Runtime Verification of Computer Vision Deep Neural Networks against Symbolic Constraints

for Degree:

Contact Person:

Status:

Available

Abstract

Recent work has introduced simple methods to evaluate compliance with symbolic rules in black-box deep neural networks (DNNs). This thesis should investigate and quantitatively compare the extent to which different computer vision DNNs comply with symbolic rules using real-world datasets, such as those from the automated driving domain. The goal is to assess how effectively existing verification and testing techniques for DNNs can identify remaining issues in the model's learned knowledge. Finally, the approach should be evaluated as a runtime verification framework for DNNs, which can be installed post hoc and trigger an alert in case of implausible outputs.

Problem Statement

Deep neural networks excel in computer vision tasks, but are yet too unreliable for use in safety-critical applications like fully automated driving perception. A core reason are unavoidable, but unintuitive and wrong correlations in the training data. These are easily incorporated by the DNN during training and may lead to failures in rare situations (e.g., high occlusion). This makes it important to ensure that DNNs comply with given intuition in form of symbolic constraints on the desired outputs, for example "If there is a head, there should usually be a person" (isHead(region) => isPerson(region)). Techniques from concept-based explainable artificial intelligence (C-XAI; Lee et al. 2025) allow to associate symbols (concepts) of interest, e.g., "head", with regions in the internal representations of a trained deep neural network (DNN). As proposed by Schwalbe et al. (2022), this can be used to attach additional segmentation outputs for those concepts to a trained DNN, even if the DNN has not directly been trained to output these symbols. Subsequently, it can be tested on a test set or even during runtime, whether the extended DNN outputs fulfill the (potentially fuzzy) logical constraints.

However, so far this approach has only been showcased on a very small setup. Therefore, it remains open, how effectively the method uncovers errors for different DNN architectures, datasets, and rule sets. In other words: How many DNN failures arise from inconsistencies with known rules? And which factors influence how strongly non-compliance with logical constraints correlates with incorrect predictions?

Goals

Define a knowledge base of diverse rules applicable to vision tasks which serve as a test setup to test rule compliance.
Implement the verification testing setup for a selection of concurrent vision DNN architectures, rules, and datasets.

§ SUPPLIED MATERIAL
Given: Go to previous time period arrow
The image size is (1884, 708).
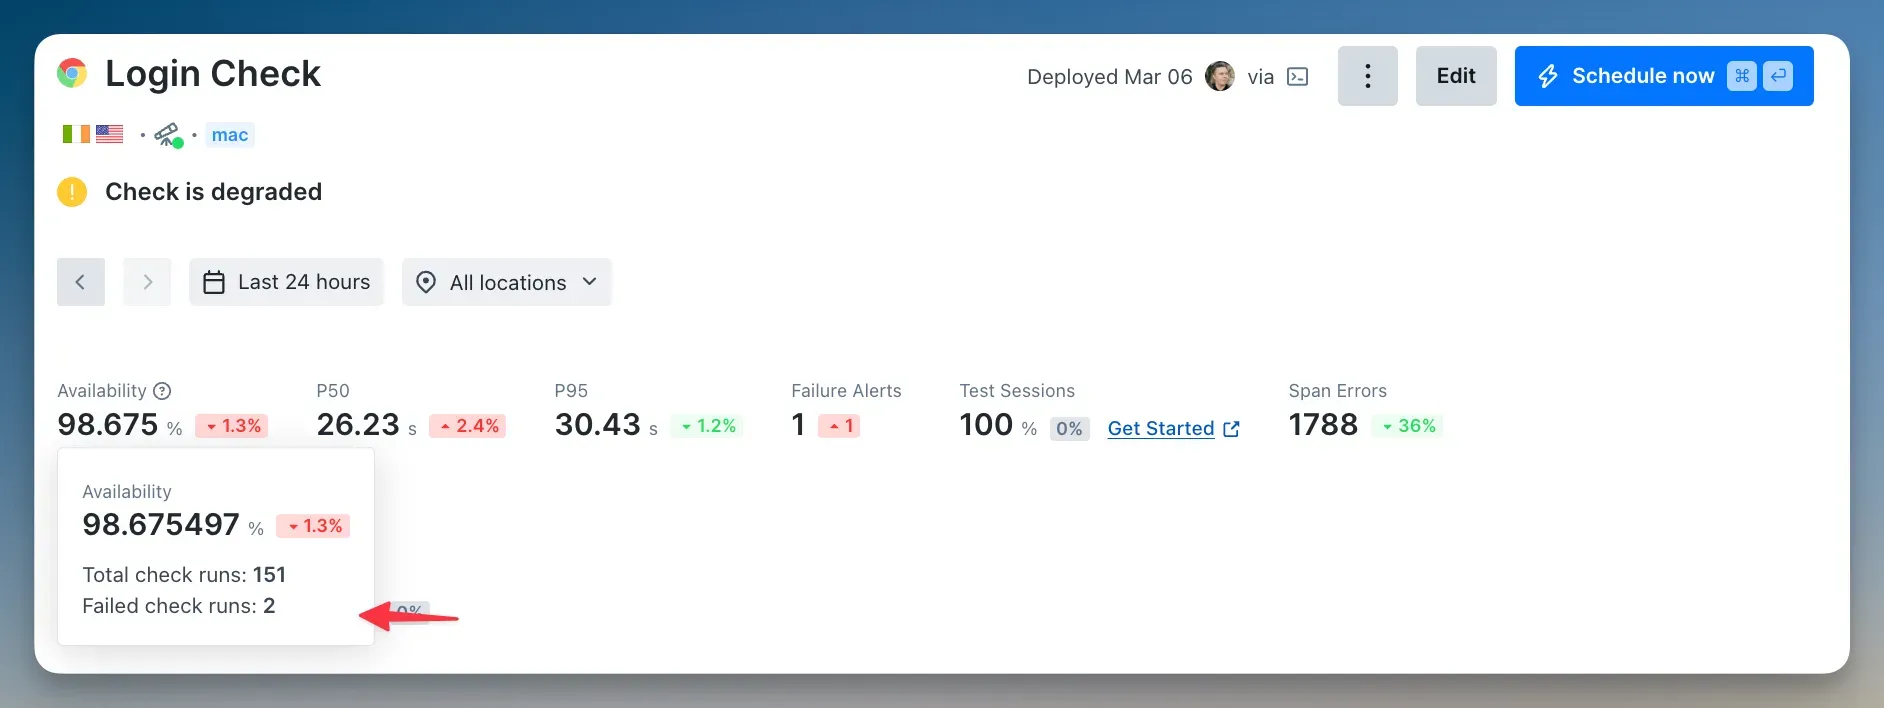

§ AIM OF THE EXERCISE
Say whether each of these statements agrees with the thesis description, answering yes or no and quoting the words of the description that settle it. 1. The approach has so far been demonstrated only on a very small setup. 2. The concept outputs can be attached only to a DNN that was trained directly to produce those symbols. 3. The runtime verification framework is meant to be built into the DNN before training.

§ COMPLETED EXERCISE
1. Yes: "so far this approach has only been showcased on a very small setup."
2. No: "even if the DNN has not directly been trained to output these symbols."
3. No: "which can be installed post hoc and trigger an alert in case of implausible outputs."